Marcher dans les pas de Simone...
Marcher dans les pas de Simone…
Vieux n’est pas un gros mot !
22 juin 2018

Le chemin qui aura mené Simone Veil des camps d’Auschwitz aux marches du Panthéon aura souvent été sinueux, douloureux et finalement magnifié par son courage et sa force. Image iconique d’un féminisme combatif, elle a ouvert des débats qui résonnent encore d’actualité.
En 1974, elle défendait le droit aux femmes à disposer librement de leur corps. Devant un parterre de députés presque exclusivement masculin. Devant un public qui pensait encore majoritairement que le rôle de la femme était d’entretenir sa maison et d’élever ses enfants. Tant de chemin parcouru. Tant de chemin à faire encore…
En 2018, le Haut Conseil à l’Egalité entre les femmes et les hommes (HCE) publie un rapport qui met en exergue les violences obstétricales et gynécologiques faites aux femmes. Parce qu’aujourd’hui encore le corps de la femme est touché, jugé, malmené… sans qu’on ne lui demande son avis. Lors d’une interview récemment accordée à Europe 1, Danielle Bousquet, présidente du HCE, précise « Ca ne veut pas dire que les professionnels sont volontairement maltraitants. Ils sont éventuellement maltraitants sans se rendre compte qu’ils le sont. Pour autant, pour les femmes ce sont des actes de maltraitance extrêmement violents qui peuvent avoir sur elles des conséquences importantes*».
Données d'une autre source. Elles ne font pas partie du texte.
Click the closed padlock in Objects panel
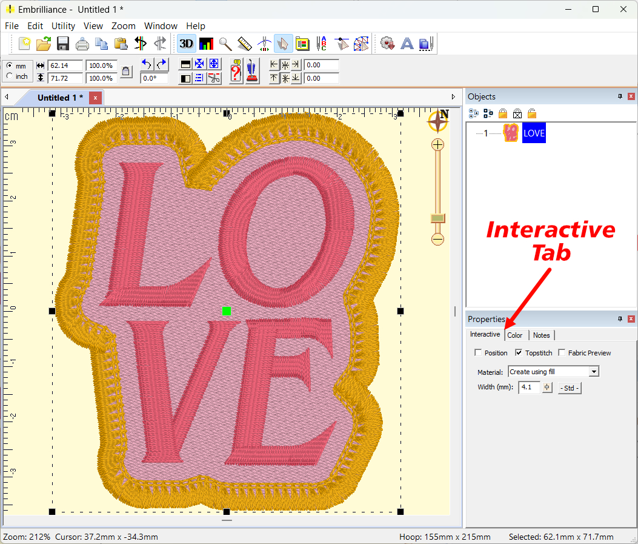The height and width of the screenshot is (544, 638). tap(503, 113)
La loi des Hommes vs la loi de la nature

Certaines pratiques ancestrales puisent leurs origines dans une idéologie d’un autre temps, sans envisager des comportements qui seraient plus naturels et plus appropriés. Lors de l’accouchement par exemple, le décubitus dorsal (allongé sur le dos) est la position la plus utilisée (89%) et pourtant, elle empêche l’action de la gravité lors de la phase de travail. Très inconfortable et ne permettant pas de soulager les douleurs, elle devient pourtant « la seule convenable, aux yeux également de l’Eglise, qui voyait dans les autres positions un comportement bestial voire indécent** ». La contrainte des positions imposées, les douleurs qu’elles procurent et les avancées de la médecine ont ouvert la voie à une surmédicalisation de l’accouchement, entraînant une pratique trop fréquente de la péridurale et de l’épisiotomie. Épisiotomie pratiquée parfois sans que la femme n’en soit avertie, sans qu’elle ne donne son consentement.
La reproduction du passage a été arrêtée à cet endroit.